▶ **Problem details**
Quote the whole listing word for word, please.
•••••
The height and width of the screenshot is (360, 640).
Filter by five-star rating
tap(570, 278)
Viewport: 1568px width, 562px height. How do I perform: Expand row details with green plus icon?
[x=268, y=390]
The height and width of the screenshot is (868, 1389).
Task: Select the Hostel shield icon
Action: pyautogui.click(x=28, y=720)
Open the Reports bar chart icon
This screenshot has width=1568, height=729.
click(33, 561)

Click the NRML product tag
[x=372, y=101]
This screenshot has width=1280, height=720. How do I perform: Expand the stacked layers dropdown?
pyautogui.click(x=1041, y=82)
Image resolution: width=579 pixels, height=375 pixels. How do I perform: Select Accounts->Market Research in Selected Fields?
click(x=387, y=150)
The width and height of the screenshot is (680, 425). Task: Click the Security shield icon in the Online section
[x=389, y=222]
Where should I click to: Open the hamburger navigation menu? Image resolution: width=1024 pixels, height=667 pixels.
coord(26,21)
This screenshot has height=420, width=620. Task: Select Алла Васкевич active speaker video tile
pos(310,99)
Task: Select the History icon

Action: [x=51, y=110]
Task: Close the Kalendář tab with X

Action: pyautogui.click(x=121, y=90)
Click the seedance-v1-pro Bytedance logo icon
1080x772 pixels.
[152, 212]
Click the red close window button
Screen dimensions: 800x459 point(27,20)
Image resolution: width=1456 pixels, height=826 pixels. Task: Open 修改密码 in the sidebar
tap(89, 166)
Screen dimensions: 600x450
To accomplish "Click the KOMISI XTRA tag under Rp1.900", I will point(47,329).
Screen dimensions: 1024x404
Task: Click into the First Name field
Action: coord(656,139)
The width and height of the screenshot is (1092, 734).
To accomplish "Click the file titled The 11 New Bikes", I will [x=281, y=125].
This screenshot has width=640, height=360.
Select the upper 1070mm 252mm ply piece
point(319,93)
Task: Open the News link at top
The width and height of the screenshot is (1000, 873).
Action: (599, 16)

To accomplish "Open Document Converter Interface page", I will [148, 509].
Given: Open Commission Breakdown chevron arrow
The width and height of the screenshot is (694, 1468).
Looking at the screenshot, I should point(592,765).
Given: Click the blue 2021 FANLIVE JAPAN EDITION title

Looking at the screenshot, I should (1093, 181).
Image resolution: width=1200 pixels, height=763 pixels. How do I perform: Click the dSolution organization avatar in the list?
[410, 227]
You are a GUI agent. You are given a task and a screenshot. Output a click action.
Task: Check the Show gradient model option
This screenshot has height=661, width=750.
•••••
▶ **Solution for this problem**
The height and width of the screenshot is (360, 640).
Filter by five-star rating
tap(570, 278)
Viewport: 1568px width, 562px height. How do I perform: Expand row details with green plus icon?
[x=268, y=390]
The height and width of the screenshot is (868, 1389).
Task: Select the Hostel shield icon
Action: pyautogui.click(x=28, y=720)
Open the Reports bar chart icon
This screenshot has width=1568, height=729.
click(33, 561)

Click the NRML product tag
[x=372, y=101]
This screenshot has width=1280, height=720. How do I perform: Expand the stacked layers dropdown?
pyautogui.click(x=1041, y=82)
Image resolution: width=579 pixels, height=375 pixels. How do I perform: Select Accounts->Market Research in Selected Fields?
click(x=387, y=150)
The width and height of the screenshot is (680, 425). Task: Click the Security shield icon in the Online section
[x=389, y=222]
Where should I click to: Open the hamburger navigation menu? Image resolution: width=1024 pixels, height=667 pixels.
coord(26,21)
This screenshot has height=420, width=620. Task: Select Алла Васкевич active speaker video tile
pos(310,99)
Task: Select the History icon

Action: [x=51, y=110]
Task: Close the Kalendář tab with X

Action: pyautogui.click(x=121, y=90)
Click the seedance-v1-pro Bytedance logo icon
1080x772 pixels.
[152, 212]
Click the red close window button
Screen dimensions: 800x459 point(27,20)
Image resolution: width=1456 pixels, height=826 pixels. Task: Open 修改密码 in the sidebar
tap(89, 166)
Screen dimensions: 600x450
To accomplish "Click the KOMISI XTRA tag under Rp1.900", I will point(47,329).
Screen dimensions: 1024x404
Task: Click into the First Name field
Action: coord(656,139)
The width and height of the screenshot is (1092, 734).
To accomplish "Click the file titled The 11 New Bikes", I will [x=281, y=125].
This screenshot has width=640, height=360.
Select the upper 1070mm 252mm ply piece
point(319,93)
Task: Open the News link at top
The width and height of the screenshot is (1000, 873).
Action: (599, 16)

To accomplish "Open Document Converter Interface page", I will [148, 509].
Given: Open Commission Breakdown chevron arrow
The width and height of the screenshot is (694, 1468).
Looking at the screenshot, I should point(592,765).
Given: Click the blue 2021 FANLIVE JAPAN EDITION title

Looking at the screenshot, I should (1093, 181).
Image resolution: width=1200 pixels, height=763 pixels. How do I perform: Click the dSolution organization avatar in the list?
[410, 227]
You are a GUI agent. You are given a task and a screenshot. Output a click action.
Task: Check the Show gradient model option
This screenshot has height=661, width=750.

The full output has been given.